It also happens to be, in the opinion of this humble author, one of the best things an adult can do for their own development. To fill a young mind with a lasting sense of wonder and teach a child the joy of reading makes a picture book among the most valuable gift you can give.
Yet this year’s Christmas stockings seem more likely to be filled with electronic devices and other digital distractions. Book sales have been in a state of decline in recent years and picture books have not been immune.
Call me nostalgic but I am not sure that the new competitors for children’s attention carry the riches of a book or are the sort of gift that can last a lifetime or change a life. The fertile field of a child’s imagination makes a picture book a powerful medium - to transport them to an imaginary place, captivate them with magical themes or have them convulsing in stitches of laughter. A well written children’s story allows children to explore their own blossoming emotions and make connections between the book and their own experience in the real world.
In the shadow of that long tradition I have attempted the superficial task of selecting the ten all-time best Australian children’s picture books. Great children’s books can be beautifully simple while also containing complex ideas and multiple layers. I should also mention that in my children’s affections, this list of Australian stories rank alongside the international classics.

Dataset:

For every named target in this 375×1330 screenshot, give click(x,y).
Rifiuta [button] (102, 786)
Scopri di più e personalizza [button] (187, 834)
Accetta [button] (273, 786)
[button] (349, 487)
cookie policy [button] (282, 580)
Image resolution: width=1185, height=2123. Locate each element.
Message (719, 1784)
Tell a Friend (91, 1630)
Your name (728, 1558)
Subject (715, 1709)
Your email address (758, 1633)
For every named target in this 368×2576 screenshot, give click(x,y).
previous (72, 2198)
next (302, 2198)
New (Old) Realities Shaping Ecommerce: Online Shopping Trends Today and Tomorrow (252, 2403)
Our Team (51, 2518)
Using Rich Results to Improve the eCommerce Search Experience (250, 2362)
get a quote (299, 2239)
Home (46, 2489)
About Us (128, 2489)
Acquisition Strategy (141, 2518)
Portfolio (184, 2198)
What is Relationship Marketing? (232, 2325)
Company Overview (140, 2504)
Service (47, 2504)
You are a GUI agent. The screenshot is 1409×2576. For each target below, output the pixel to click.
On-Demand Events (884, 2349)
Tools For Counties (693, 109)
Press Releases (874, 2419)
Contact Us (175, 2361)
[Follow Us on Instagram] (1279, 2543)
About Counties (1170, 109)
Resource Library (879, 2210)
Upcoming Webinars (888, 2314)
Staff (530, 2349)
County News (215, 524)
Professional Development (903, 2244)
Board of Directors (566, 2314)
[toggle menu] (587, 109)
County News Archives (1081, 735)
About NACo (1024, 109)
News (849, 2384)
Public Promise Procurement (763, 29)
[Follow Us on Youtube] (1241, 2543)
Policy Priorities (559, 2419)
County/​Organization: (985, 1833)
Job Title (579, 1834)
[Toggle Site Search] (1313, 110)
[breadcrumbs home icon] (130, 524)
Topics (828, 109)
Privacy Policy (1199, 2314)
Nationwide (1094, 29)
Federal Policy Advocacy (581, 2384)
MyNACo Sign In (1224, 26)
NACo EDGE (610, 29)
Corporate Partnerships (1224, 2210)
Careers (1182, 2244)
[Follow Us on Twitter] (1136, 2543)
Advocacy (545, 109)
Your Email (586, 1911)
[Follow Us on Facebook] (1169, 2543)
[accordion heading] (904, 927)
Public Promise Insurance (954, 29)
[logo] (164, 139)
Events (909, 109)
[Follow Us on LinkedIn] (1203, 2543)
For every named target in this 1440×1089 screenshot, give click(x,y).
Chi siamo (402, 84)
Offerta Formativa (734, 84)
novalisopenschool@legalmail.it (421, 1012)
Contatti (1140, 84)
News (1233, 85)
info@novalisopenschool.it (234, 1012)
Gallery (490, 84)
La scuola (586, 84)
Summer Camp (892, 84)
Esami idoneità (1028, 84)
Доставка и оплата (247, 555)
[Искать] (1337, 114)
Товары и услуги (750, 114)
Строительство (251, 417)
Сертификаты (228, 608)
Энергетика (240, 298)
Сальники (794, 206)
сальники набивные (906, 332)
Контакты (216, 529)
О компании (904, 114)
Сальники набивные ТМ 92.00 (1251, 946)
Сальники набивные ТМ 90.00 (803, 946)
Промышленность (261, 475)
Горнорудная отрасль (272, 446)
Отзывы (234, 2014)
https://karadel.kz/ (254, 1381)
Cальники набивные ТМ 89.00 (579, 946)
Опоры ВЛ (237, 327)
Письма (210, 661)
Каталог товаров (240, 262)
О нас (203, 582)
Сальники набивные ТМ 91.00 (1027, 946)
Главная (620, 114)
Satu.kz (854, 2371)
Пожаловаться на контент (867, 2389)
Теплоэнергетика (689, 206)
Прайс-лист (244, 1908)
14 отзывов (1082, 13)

Requirement A: List the three things the picture book excerpt says a picture book can do as a powerful medium.
Requirement B: Please restate the picture book excerpt, beginning at the words "It also happens" and stopping after "you can give.", with "child" renamed to "young reader".
The lines can be left aside.

Complete answer A:
- Transport children to an imaginary place
- Captivate them with magical themes
- Have them convulsing in stitches of laughter

Complete answer B:
It also happens to be, in the opinion of this humble author, one of the best things an adult can do for their own development. To fill a young mind with a lasting sense of wonder and teach a young reader the joy of reading makes a picture book among the most valuable gift you can give.